* [TEXTO ELEGIDO]:
========================================
Al día siguiente de ver publicada la noticia en el periódico, la Diputación, el Ayuntamiento, los parlamentarios, la Sociedad de Estudios Históricos Castellanos y el Ateneo iniciaron el lanzamiento de telegramas al gobierno. Eduardo Dato, presidente del Consejo de Ministros, y Rafael Andrade, ministro de Instrucción Pública, fueron el blanco de las misivas pucelanas, mientras Santiago Alba, propietario de El Norte y ministro de Hacienda, se convertía en punto de apoyo privilegiado para dichas reivindicaciones. El presidente de la institución provincial, Emilio Gómez Díez, incidía en la férrea identificación de toda la provincia con el Archivo de Simancas, mientras destacados representantes vallisoletanos en Cortes (el senador Luis Antonio Conde y los diputados Enrique Gavilán y Augusto Fernández de la Reguera) se oponían públicamente a aquel «despojo por respeto a las venerandas tradiciones históricas», defendiendo con uñas y dientes «la integridad» del Archivo.
========================================
* [EJERCICIO PROPUESTO 1]: Reproduce sin cambios las entradas desde la línea que contiene "The image size is (1093, 615)." hasta el final de las entradas, ambos extremos incluidos.
* [EJERCICIO PROPUESTO 2]: Sigue escribiendo el texto sobre la protesta de Valladolid en defensa del Archivo de Simancas a partir de donde termina.

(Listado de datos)
========================================
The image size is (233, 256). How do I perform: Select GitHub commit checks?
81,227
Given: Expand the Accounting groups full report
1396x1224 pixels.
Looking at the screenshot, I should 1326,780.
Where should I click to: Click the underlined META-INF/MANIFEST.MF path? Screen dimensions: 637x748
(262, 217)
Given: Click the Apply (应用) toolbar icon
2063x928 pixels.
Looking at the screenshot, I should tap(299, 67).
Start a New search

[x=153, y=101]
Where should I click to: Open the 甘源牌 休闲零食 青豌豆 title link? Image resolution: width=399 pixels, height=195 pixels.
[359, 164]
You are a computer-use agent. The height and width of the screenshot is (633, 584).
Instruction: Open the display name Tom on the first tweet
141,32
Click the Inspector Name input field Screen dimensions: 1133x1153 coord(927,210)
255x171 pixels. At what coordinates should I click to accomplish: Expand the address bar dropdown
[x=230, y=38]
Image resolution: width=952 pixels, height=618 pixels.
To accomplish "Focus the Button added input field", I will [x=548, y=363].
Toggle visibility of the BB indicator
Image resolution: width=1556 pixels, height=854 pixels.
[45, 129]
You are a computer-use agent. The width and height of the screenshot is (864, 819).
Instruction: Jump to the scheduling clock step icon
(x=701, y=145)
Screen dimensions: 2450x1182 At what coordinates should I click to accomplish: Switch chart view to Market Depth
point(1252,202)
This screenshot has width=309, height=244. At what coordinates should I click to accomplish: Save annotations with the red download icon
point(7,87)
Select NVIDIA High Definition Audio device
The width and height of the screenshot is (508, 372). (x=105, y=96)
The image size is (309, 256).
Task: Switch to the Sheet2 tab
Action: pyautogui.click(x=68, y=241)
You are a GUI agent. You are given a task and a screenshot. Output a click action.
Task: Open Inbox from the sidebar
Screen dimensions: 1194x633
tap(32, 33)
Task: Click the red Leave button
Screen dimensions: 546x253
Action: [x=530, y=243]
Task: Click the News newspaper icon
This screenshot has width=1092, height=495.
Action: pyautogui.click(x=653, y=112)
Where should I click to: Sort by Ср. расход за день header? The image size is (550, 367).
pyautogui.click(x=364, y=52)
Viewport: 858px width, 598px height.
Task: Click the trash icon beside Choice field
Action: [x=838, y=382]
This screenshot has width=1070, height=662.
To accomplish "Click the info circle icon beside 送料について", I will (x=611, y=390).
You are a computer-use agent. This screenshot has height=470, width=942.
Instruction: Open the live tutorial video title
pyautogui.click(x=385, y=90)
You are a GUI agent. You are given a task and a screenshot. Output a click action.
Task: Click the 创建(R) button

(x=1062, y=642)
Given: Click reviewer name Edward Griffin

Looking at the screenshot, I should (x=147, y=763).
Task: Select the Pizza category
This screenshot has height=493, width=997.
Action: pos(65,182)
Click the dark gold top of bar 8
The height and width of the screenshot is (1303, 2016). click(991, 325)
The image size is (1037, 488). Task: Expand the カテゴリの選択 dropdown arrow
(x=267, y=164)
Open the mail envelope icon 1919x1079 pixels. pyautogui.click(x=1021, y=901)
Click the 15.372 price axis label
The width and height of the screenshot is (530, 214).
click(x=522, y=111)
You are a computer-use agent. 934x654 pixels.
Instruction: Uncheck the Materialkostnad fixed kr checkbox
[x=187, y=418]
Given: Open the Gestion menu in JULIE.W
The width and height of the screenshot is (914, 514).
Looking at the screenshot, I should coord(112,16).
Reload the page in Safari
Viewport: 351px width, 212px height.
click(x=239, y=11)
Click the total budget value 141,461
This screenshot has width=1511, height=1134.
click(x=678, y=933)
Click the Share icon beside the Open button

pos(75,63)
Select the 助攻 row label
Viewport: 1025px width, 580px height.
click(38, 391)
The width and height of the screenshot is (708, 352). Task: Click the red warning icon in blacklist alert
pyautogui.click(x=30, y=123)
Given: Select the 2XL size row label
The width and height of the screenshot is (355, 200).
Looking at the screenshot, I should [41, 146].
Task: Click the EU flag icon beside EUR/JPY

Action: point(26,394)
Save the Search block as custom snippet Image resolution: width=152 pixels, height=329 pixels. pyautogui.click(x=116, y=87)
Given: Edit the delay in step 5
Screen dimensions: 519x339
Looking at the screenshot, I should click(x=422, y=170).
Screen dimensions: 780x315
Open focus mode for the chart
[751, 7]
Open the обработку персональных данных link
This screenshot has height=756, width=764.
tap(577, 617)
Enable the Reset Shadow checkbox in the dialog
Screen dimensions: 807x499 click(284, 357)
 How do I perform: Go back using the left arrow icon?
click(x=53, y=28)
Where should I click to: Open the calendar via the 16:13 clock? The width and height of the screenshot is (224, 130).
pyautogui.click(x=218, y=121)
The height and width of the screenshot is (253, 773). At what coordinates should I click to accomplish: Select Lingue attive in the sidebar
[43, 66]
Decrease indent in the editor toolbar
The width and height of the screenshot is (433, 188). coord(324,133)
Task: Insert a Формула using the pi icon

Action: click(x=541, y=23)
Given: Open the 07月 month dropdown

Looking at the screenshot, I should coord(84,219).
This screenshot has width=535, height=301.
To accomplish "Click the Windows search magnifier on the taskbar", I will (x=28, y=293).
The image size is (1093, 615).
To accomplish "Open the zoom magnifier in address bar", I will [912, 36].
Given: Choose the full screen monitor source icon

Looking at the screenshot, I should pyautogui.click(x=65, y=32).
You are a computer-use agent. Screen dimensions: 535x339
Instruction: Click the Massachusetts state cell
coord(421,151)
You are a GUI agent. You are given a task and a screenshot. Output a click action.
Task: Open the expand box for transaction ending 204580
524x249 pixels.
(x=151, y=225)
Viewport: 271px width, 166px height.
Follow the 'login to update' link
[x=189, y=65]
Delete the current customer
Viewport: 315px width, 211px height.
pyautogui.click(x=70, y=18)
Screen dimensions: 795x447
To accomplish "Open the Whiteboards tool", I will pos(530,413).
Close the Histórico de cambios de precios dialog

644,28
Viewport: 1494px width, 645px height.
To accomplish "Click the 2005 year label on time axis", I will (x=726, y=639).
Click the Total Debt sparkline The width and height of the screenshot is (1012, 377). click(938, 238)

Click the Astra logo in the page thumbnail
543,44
========================================
* [RESULTADO 1]:
The image size is (1093, 615).
To accomplish "Open the zoom magnifier in address bar", I will [912, 36].
Given: Choose the full screen monitor source icon

Looking at the screenshot, I should pyautogui.click(x=65, y=32).
You are a computer-use agent. Screen dimensions: 535x339
Instruction: Click the Massachusetts state cell
coord(421,151)
You are a GUI agent. You are given a task and a screenshot. Output a click action.
Task: Open the expand box for transaction ending 204580
524x249 pixels.
(x=151, y=225)
Viewport: 271px width, 166px height.
Follow the 'login to update' link
[x=189, y=65]
Delete the current customer
Viewport: 315px width, 211px height.
pyautogui.click(x=70, y=18)
Screen dimensions: 795x447
To accomplish "Open the Whiteboards tool", I will pos(530,413).
Close the Histórico de cambios de precios dialog

644,28
Viewport: 1494px width, 645px height.
To accomplish "Click the 2005 year label on time axis", I will (x=726, y=639).
Click the Total Debt sparkline The width and height of the screenshot is (1012, 377). click(938, 238)

Click the Astra logo in the page thumbnail
543,44

* [RESULTADO 2]:
Mayor impacto causó la misiva enviada el 19 de octubre por el profesorado de la Facultad de Historia, el cual, «velando por Valladolid y por Castilla», reclamaba para el Archivo de Simancas «los fondos que han pertenecido y ha custodiado durante siglos», esgrimiendo el daño irreversible que el pretendido traslado infligiría a una Facultad creada precisamente al calor de dicho Archivo y del de Chancillería. Firmaban el telegrama, entre otros, Andrés Torre Ruiz, Juan Peinador, Juan A. Llorente, Agustín Enciso y Francisco Mendizábal. El Círculo Mercantil y la Federación de Patronos de Castilla la Vieja no tardaron en sumarse a las demandas telegráficas contra el traslado de documentos.
La respuesta del gobierno llegó el día 19: Dato y Andrade recordaban a todas las fuerzas vivas de la ciudad que «no existe resolución de Gobierno acerca del asunto», tan sólo una propuesta de la Junta de Archivos que «se estudiará con todo detenimiento teniendo en cuenta las indicaciones hechas por ustedes». Y ciertamente fueron tenidas en consideración: seis días más tarde, la opinión pública respiraba aliviada al saber que el ministro Andrade había prometido a Augusto Fernández de la Reguera, diputado en Cortes por Valladolid, «que mientras él ocupara la cartera no se efectuaría el traslado».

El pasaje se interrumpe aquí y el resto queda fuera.